Friday 1 November 2013

Classroom Assessment: Every Student a Learner

Used with skill, assessment can motivate the reluctant, revive the discouraged, and thereby increase, not simply measure, achievement.

For many of us, assessment is probably not at the top of the list of topics when we think about what we want to spend time learning. But we would guess that, in the last few years, you may have been called upon to do one or more of the following things, each of which may have left you wishing for a stronger understanding of why it is important to do or of how to do it well.

• Develop common assessments with other teachers in your subject area or grade level.
• Work with a team to “deconstruct” the new Common Core State Standards to help identify what should be the content of daily instruction and assessment.
• Attend a Response to Intervention (RTI) training and then make a presentation to the rest of the faculty on the benefits for students.
• Focus on differentiated instruction this year as a strategy to help more students master content standards.
• Use more formative assessment in the classroom because the research says it will work.
• Move to a grading system that centers more on communicating what students know and can achieve and removes from grades such non-achievement variables as attendance, effort, and behavior.

All of these actions, along with many other currently popular school improvement initiatives involving assessment, are aimed at raising student achievement in an era of high-pressure accountability testing. Each action requires classroom teachers to have classroom-level assessment expertise to carry them out effectively. And yet the opportunity to develop that expertise may not have been available to you through pre-service or in-service offerings.


Without a foundation of what we call classroom assessment literacy , few if any of these initiatives will lead to the improvements we want for our students. Assessment-literate educators understand that assessments can serve a variety of important users and fulfill purposes in both supporting and verifying learning. They know that quality assessments arise from crystal-clear achievement targets and are designed and built to satisfy specific assessment quality control criteria. Those steeped in the principles of sound assessment understand that assessment results must be delivered into the hands of the intended user in a timely and understandable form. Finally, they are keenly aware of the fact that assessment can no longer be seen merely as something adults do to students. Rather, students are constantly assessing their own achievement and acting on the inferences they draw about themselves. Assessment-literate educators know how to engage students in productive self-assessments that will support their learning success.
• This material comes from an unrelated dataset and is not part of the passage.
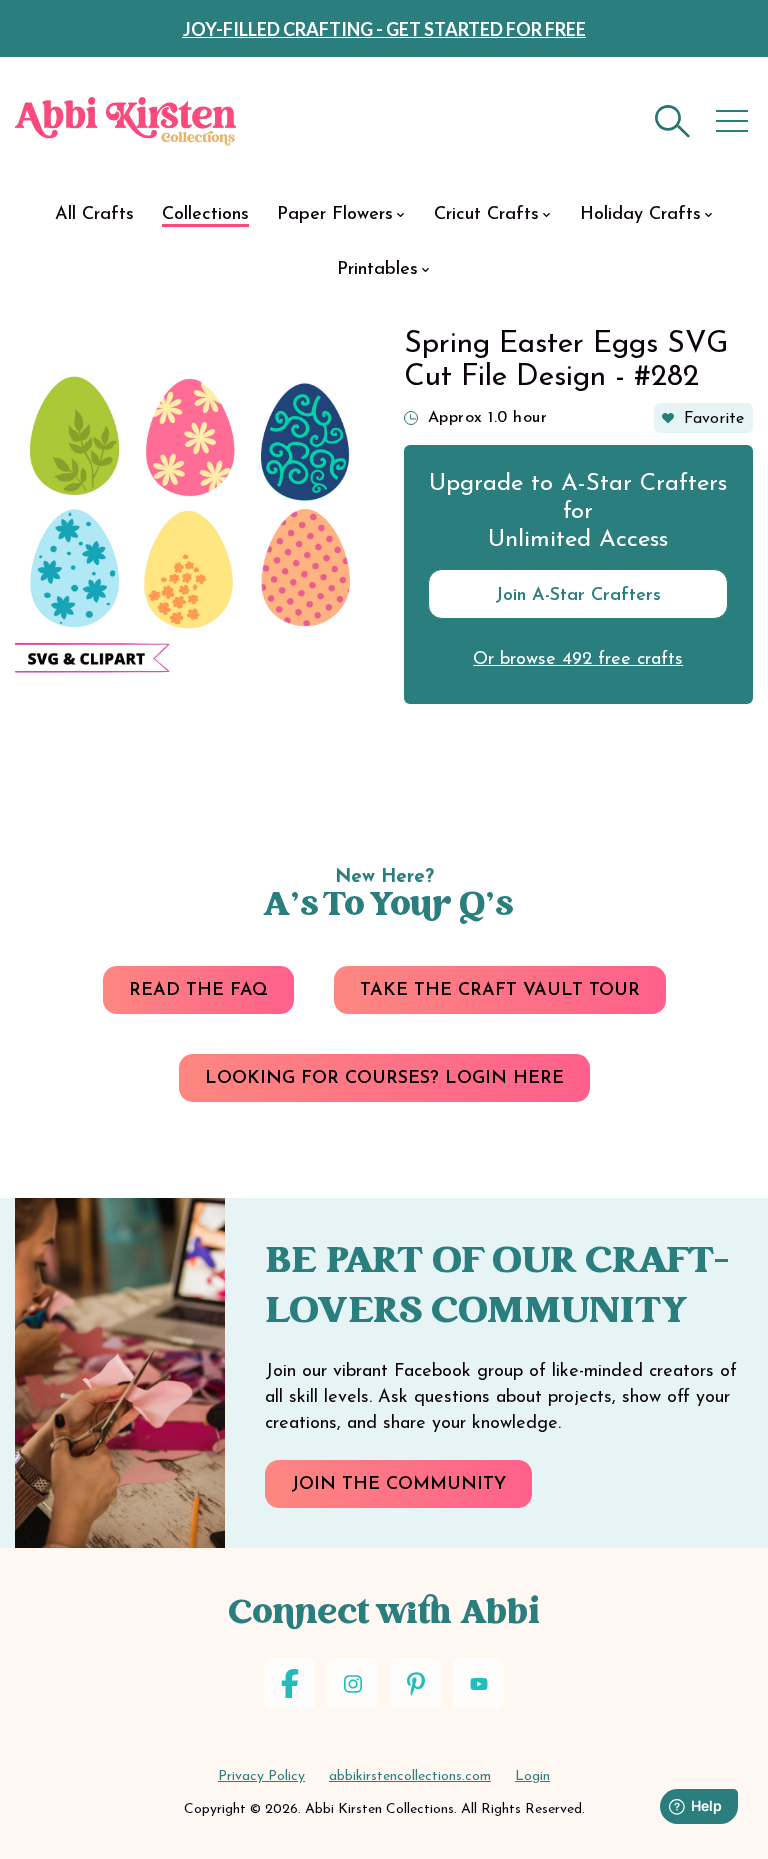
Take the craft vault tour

We have framed these components of assessment literacy, derived from the expertise of the measurement community, in terms of five keys to assessment quality. Each chapter will focus on one or more of these keys to quality. Each chapter includes activities you can complete individually, with a partner, or with a team to put the principles of assessment literacy into action in your classroom. By the end of your study, you will have the expertise needed to handle any classroom assessment challenge.